Jorn – Faith Bloody FaithQui se dévoue pour le prévenir que le Mur de Berlin est tombé ? Car en réécoutant ces trois minutes, une image se forme dans mon esprit : Jorn devant la Porte de Brandebourg, tentant de se faire entendre jusqu’à Berlin-Est. Avec FBF, c’est une autre époque musicale qui ressuscite : le hard-rock fin 80-début 90, les Scorpions, Europe, Status Quo,… Vous voyez le tableau. Rien de tout cela qui ne m’ait jamais plu. A priori, la proposition de Jorn aurait dû récolter d’une Loreen grimaçante. Mais il a eu le génie diabolique de mâtiner son FBF d’un soupçon de schlager et de l’enrober dans une mise en scène à hurler de rire, où l’on hésite sur ses intentions. Est-ce du premier ou du second degré ? De l’humour ou de l’attitude ? Le spectacle est au final, total. L’on en prend plein les yeux et les oreilles. Les amateurs prendront leur pied. Les autres, leurs jambes à leur cou. Moi, je suis partagé entre fou rire, surprise complète de le voir là, déception que ce ne soit pas un autre, ravissement de plaisir coupable et vive curiosité quant à son impact sur le télévote norvégien. Au final, autant en rire pour cette fois. Mais s’il l’emportait, je rirais moins. Exactement comme au Siste sjanse

Au final, un excellent cru du Melodi Grand Prix. Cette sélection affiche une belle diversité des genres musicaux et humains. Chaque y trouvera son compte et en appréciera la finale à bon droit, car elle s’annonce comme un sommet artistique de cette Saison 2021. Un sommet de suspense également, nombre de candidats faisant figure de vainqueurs potentiels.

Mais résumons-nous. Dans la catégorie « non, juste non », je placerais donc le Barndomsgater des Stavangerkameratene, seul morceau à faire tache dans ce bel ensemble.

Dans la catégorie « à écarter pour manque d’originalité », je placerais World On Fire d’Atle Pettersen, My Lonely Voice de Kiim et Feel Again de Kaja Rode. Avec ces trois propositions-là, la Norvège ne serait pas en mesure de se distinguer à Rotterdam et risquerait de rester sur le quai de sa demi-finale.
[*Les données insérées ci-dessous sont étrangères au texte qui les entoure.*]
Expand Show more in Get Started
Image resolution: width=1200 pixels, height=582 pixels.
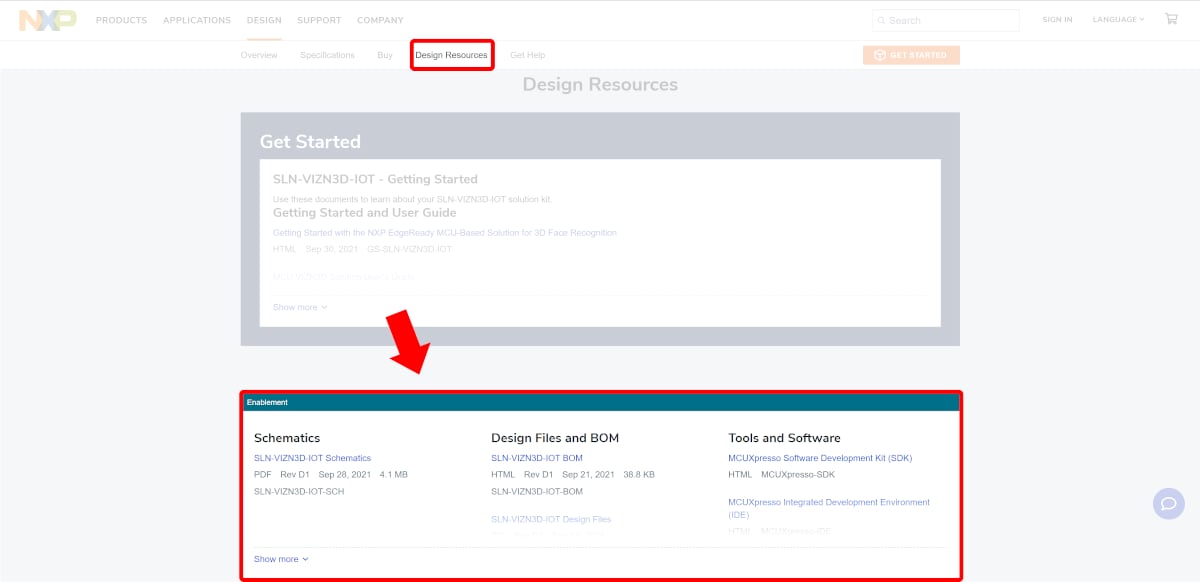pos(300,307)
Dans la catégorie « fausses bonnes idées », je placerais Let Loose de Blåsemafian et Ut Av Mørket de TIX. La première a pour principal intérêt ses ponts musicaux. La seconde a pour principal intérêt sa mise en scène et son visuel. Or nous sommes à un concours de chanson, télévisé certes, mais malgré tout en quête d’émotion et de mélodies imparables, ce que n’offre aucune de ces deux propositions.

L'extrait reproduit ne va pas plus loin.